Records contained in a dataset:
════════

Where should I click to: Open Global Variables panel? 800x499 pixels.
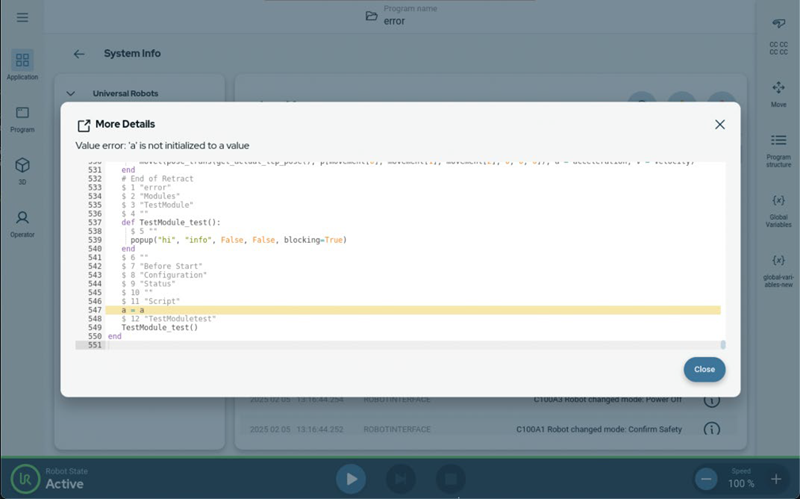(x=778, y=208)
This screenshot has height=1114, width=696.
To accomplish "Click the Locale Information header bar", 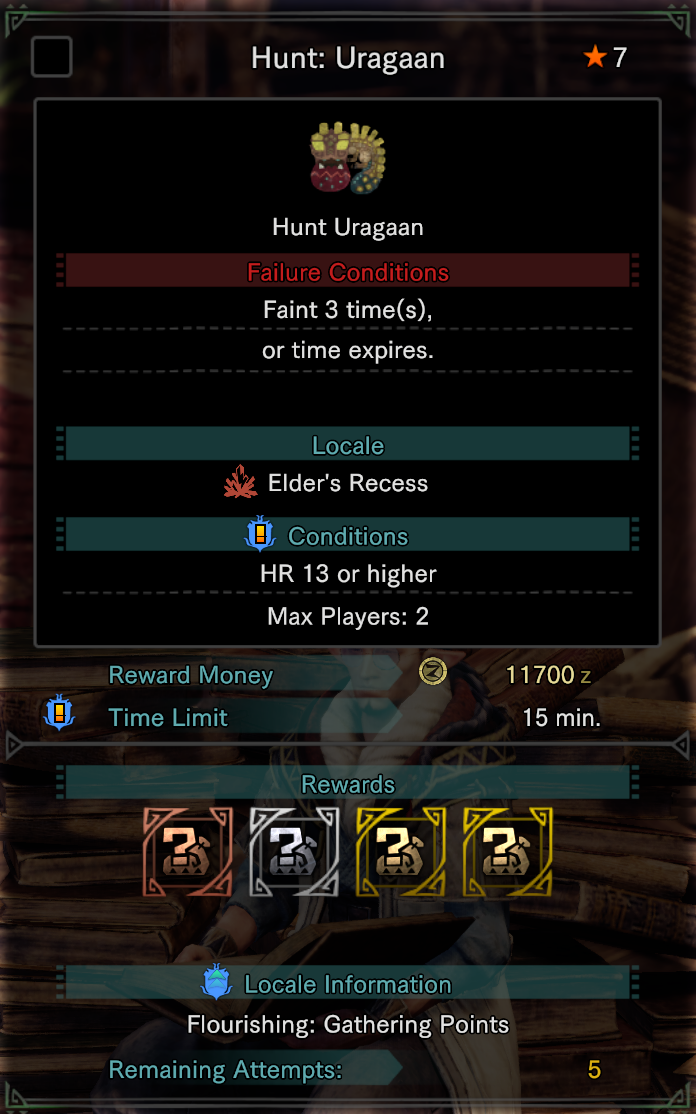I will click(x=348, y=983).
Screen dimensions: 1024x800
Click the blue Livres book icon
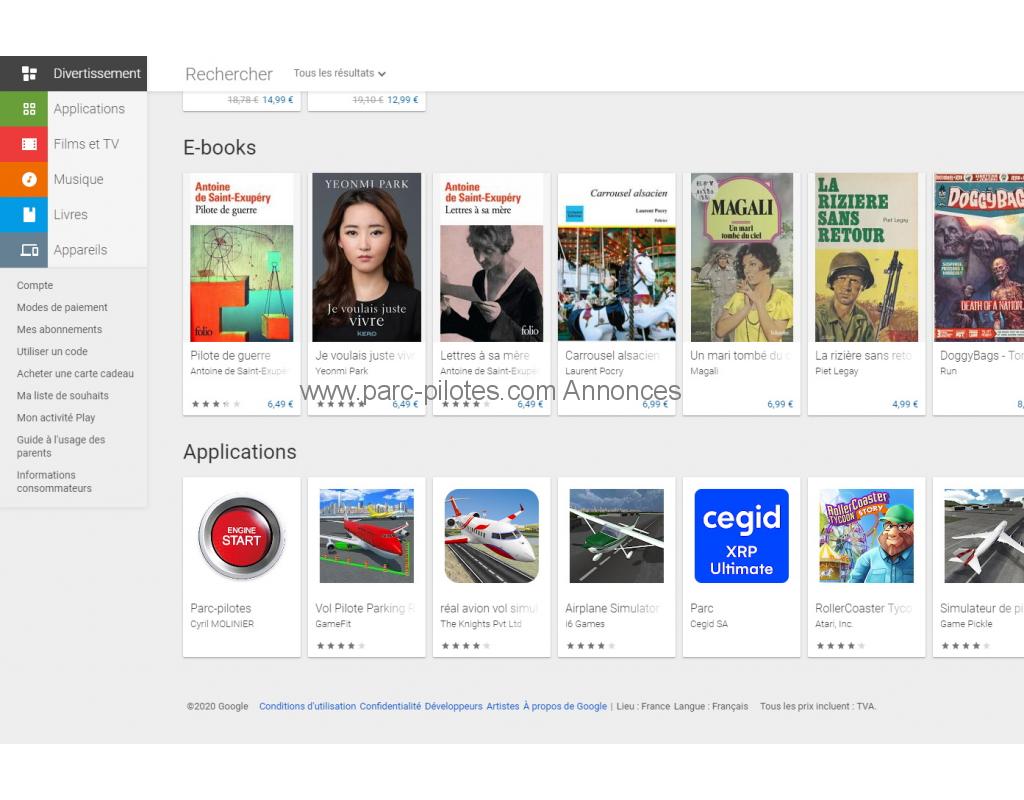29,215
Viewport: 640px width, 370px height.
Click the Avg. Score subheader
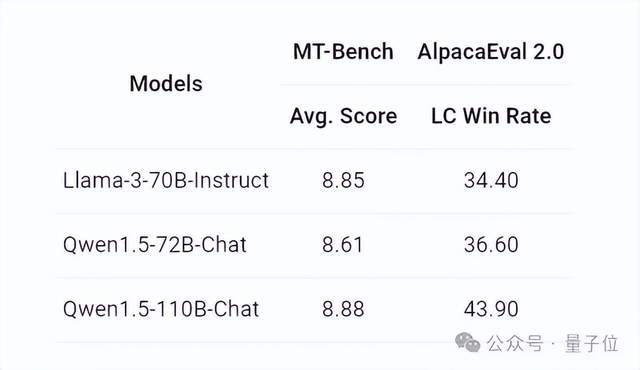pos(343,116)
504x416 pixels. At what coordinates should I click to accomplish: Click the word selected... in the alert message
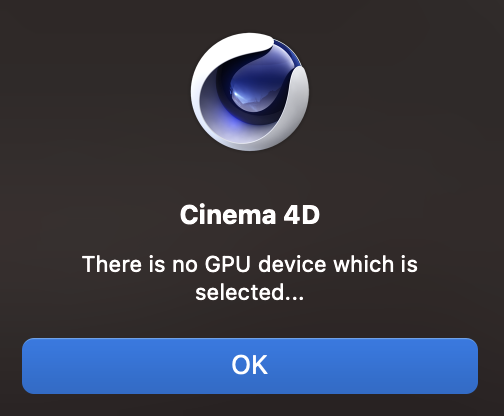250,292
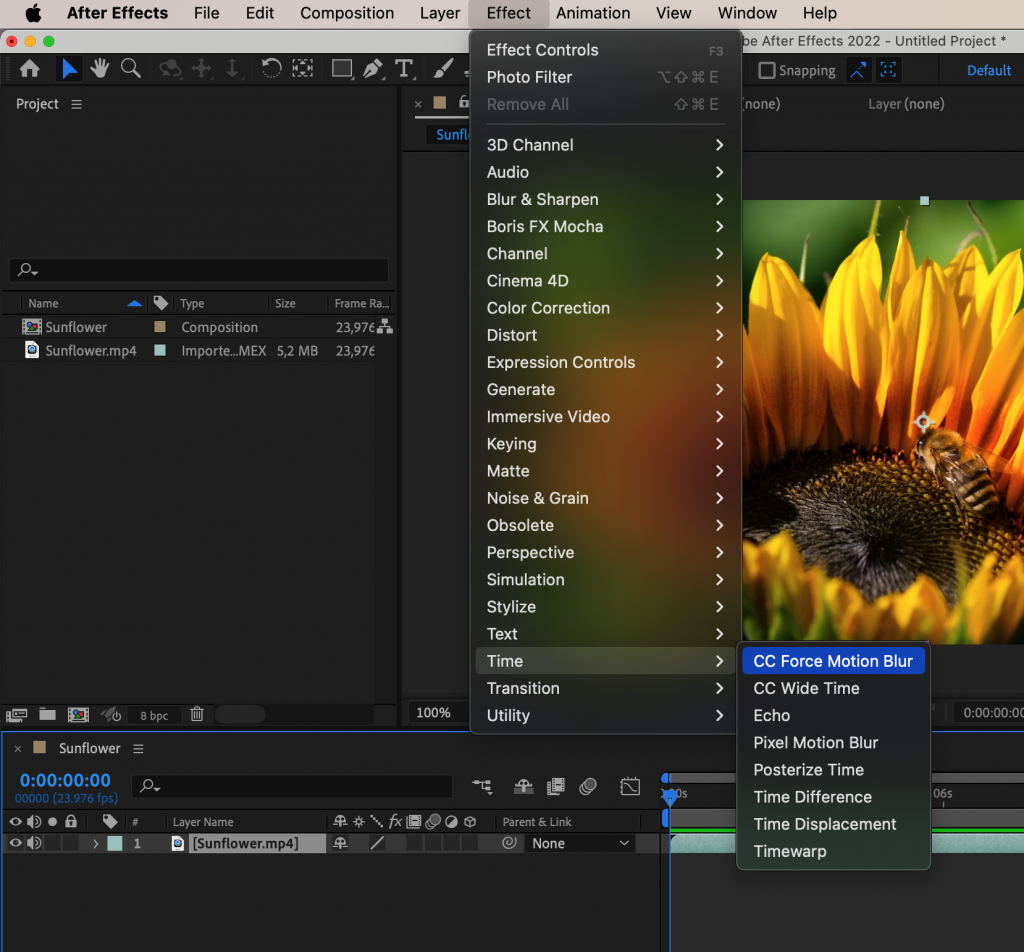Image resolution: width=1024 pixels, height=952 pixels.
Task: Open the Parent & Link None dropdown
Action: (580, 843)
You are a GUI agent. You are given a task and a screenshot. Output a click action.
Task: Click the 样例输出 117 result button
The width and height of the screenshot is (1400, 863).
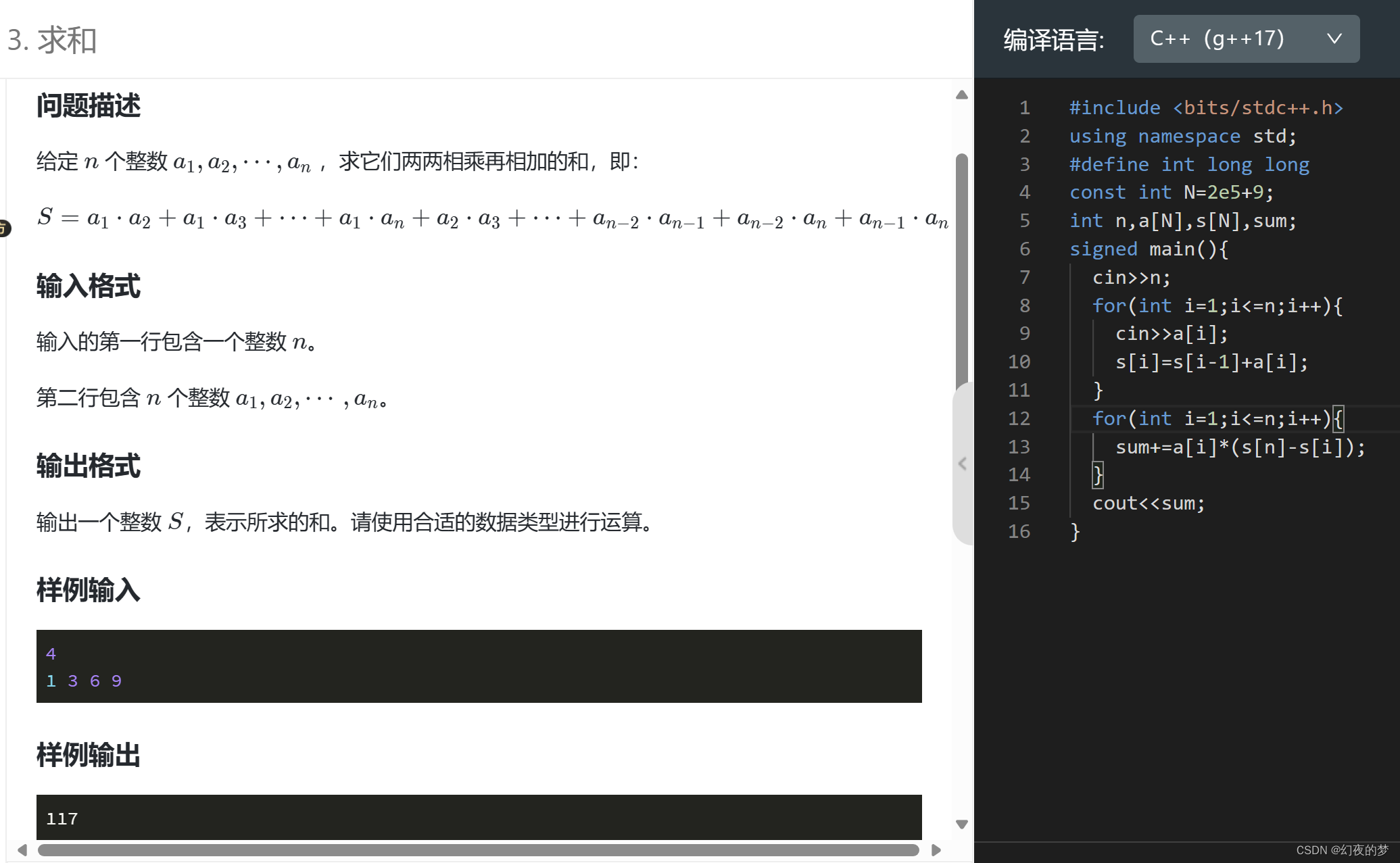480,819
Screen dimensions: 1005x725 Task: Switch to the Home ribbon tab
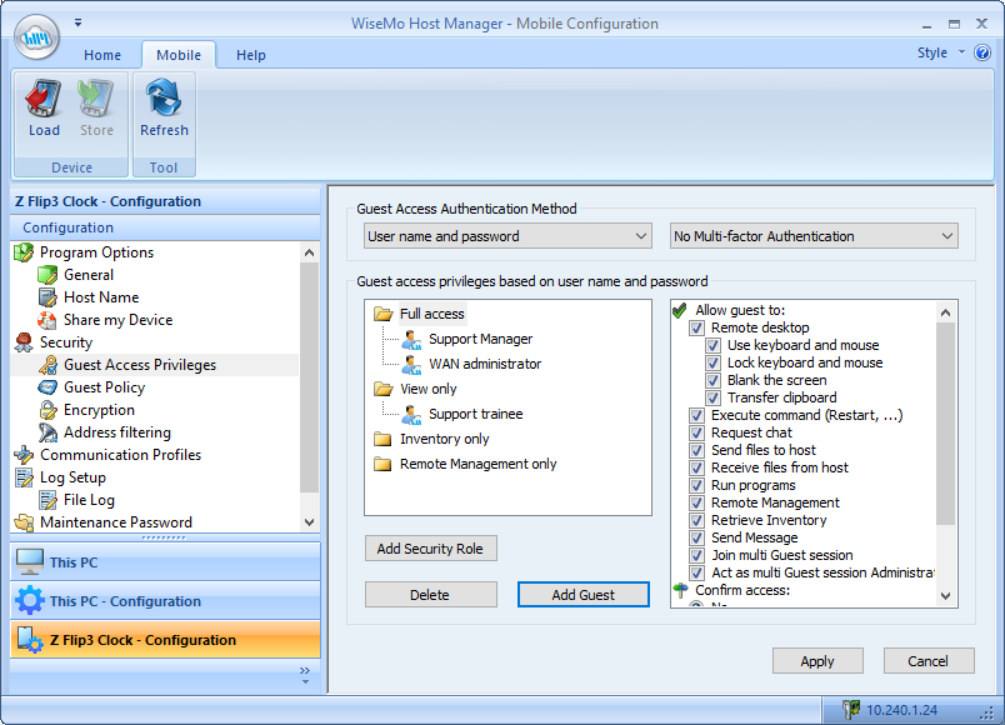[103, 55]
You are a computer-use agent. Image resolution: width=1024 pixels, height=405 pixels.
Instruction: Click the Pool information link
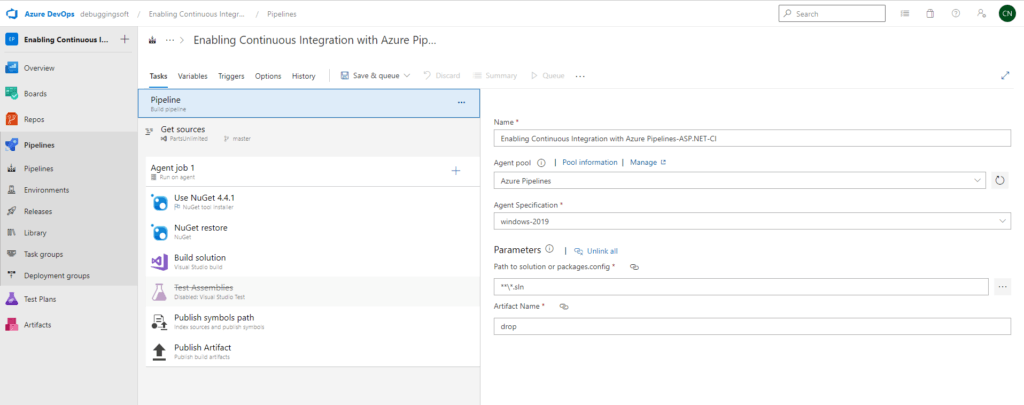pos(589,162)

════════

* Task details:
In the entries above, how many lines hold the word "agent"? State the number only.

* Result of the task:
2